Тупо глядя сквозь сетку шахты на проплывающие снаружи лестничные площадки -- шестой этаж, седьмой, восьмой... -- она думает, где сейчас Михаил Моисеич -- в морге или у себя... С первым мужем они были устроены с завидным для большинства комфортом: его родители жили на первом этаже, а у него, благодаря хитрым перестановкам внутри жилищного кооператива, была квартира на девятом. Когда женщина впервые вошла в эту квартиру, стены которой видели впоследствии то, на что, может быть, стоит закрыть глаза, она сказала: «Ну, что же, вот она, благородная нищета». И действительно, все так и было: и последние десять копеек (купить полбуханки и пожарить, или съездить поужинать к друзьям? выбирали второе), и одеяло, которое везла от матери через всю Москву, и белые джинсы, купленные ею мужу на шальные, легко доставшиеся деньги... И записка «Сиськи в тесте -- это вкусно» на холодильнике, выкрашенным бритвенным помазком в красный цвет. И психиатрическая аптека, литий и аминазин, и странгуляционная, простите, борозда на небритой сизой шее, когда она снимала мужа с трубы на кухне, а он хрипел, и говорил, что это лучший оргазм в его жизни... Все у них было, и все сгорело, и осталось пепелище, и вот теперь эта женщина, такая еще молодая, вполне красивая и счастлива во втором браке, стоит перед обитой сиротским коричневым дерматином дверью и давит, давит, давит на кнопку звонка.
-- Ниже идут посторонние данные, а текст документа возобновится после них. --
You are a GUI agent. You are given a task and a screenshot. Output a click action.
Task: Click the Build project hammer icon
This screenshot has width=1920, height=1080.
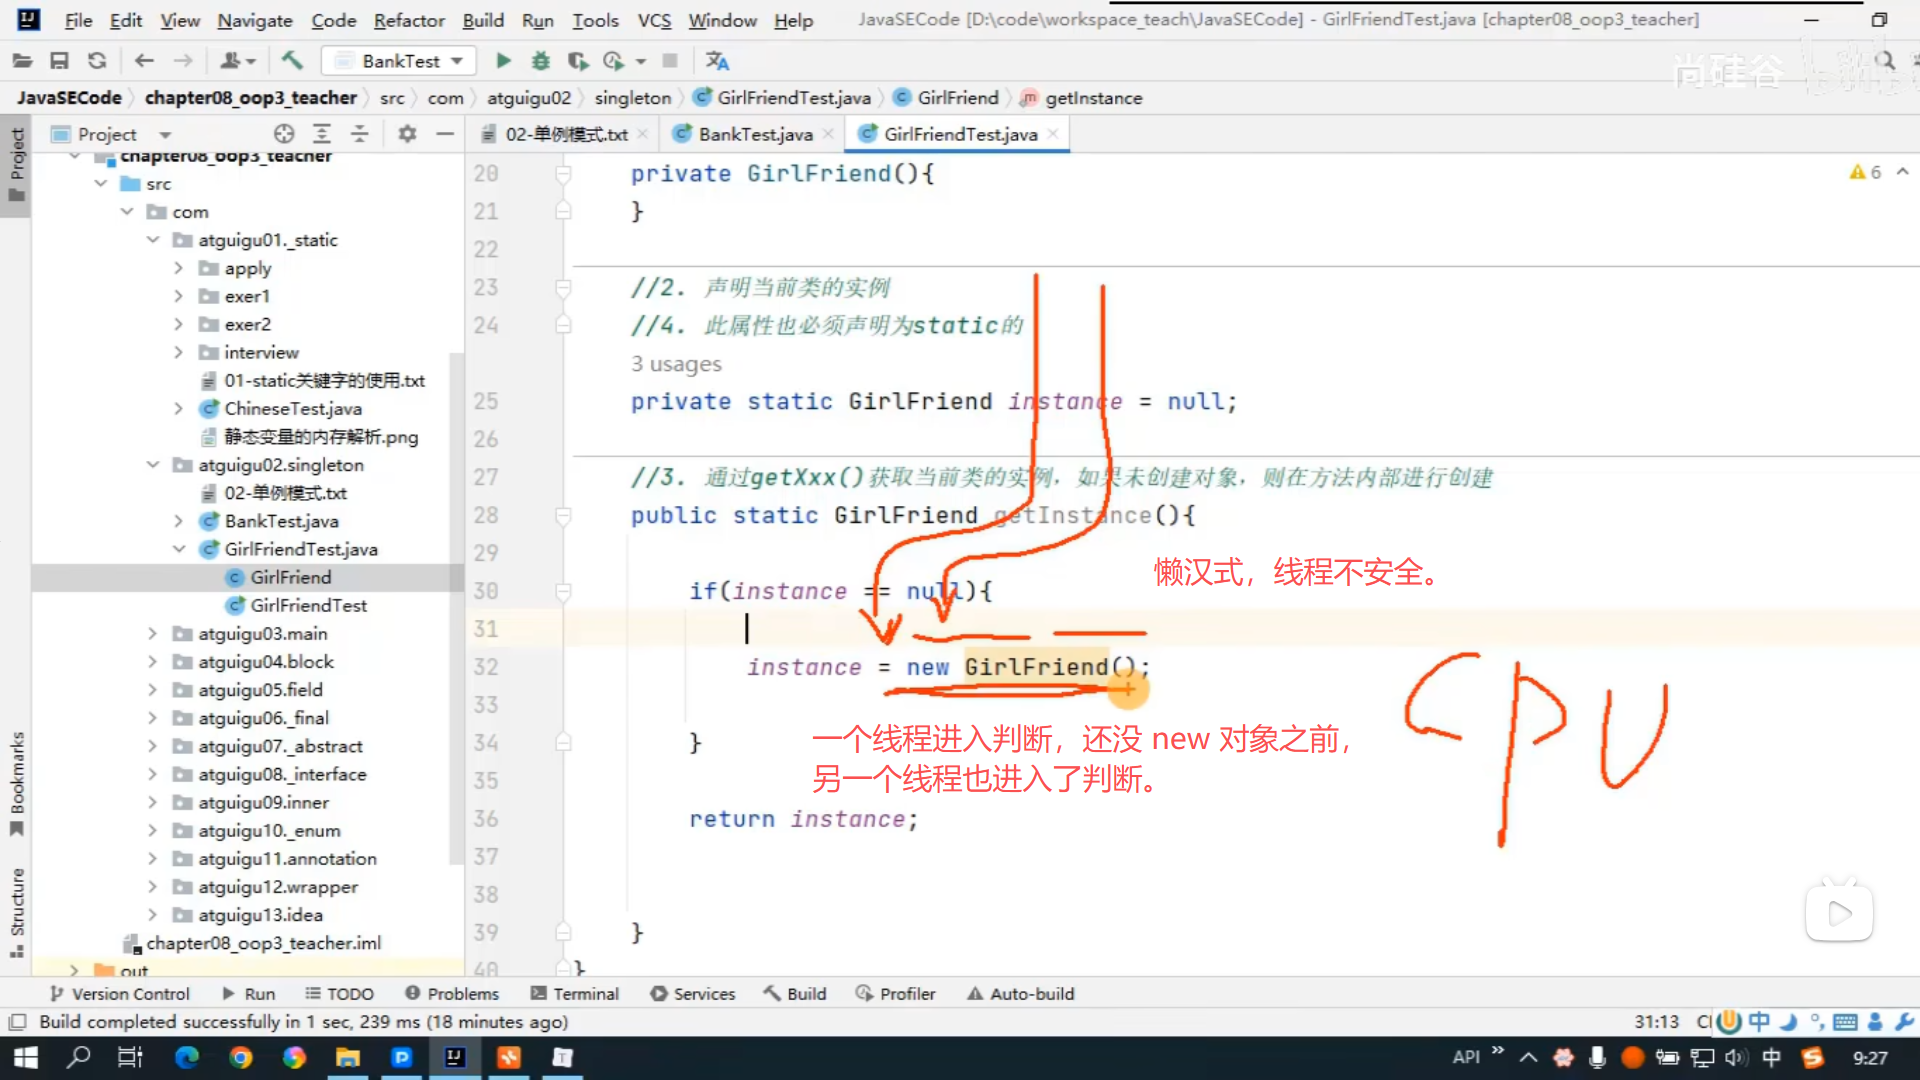(x=292, y=61)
-- И что? ---- говорит она, сбрасывая с ходу мужскую руку со своего плеча, окидывая взглядом комнату и думая, что кандидат исторических наук мог бы, все-таки, привести в порядок свои рукописи, даже если это стихи, а не очередная монография, а не разбрасывать бумагу по всей квартире: -- И что?
-- Ничего... Иди сюда, ничего...
-- Трахать будешь? -- осведомляется женщина с чувством, которое можно было бы назвать смирением, если бы оно не было так похоже на сожаление, -- Дай хоть раздеться, чудовище... Я не виновата, что папа твой умер... раздеться дай, слышишь, ты, животное...
После она умолкает, потому что бессмысленно что-либо говорить, когда ты повернута носом к кафельной стенке, а по мутноватой от хлорки воде прыгают тугенькие резиновые уточки -- одна большая и две маленькие.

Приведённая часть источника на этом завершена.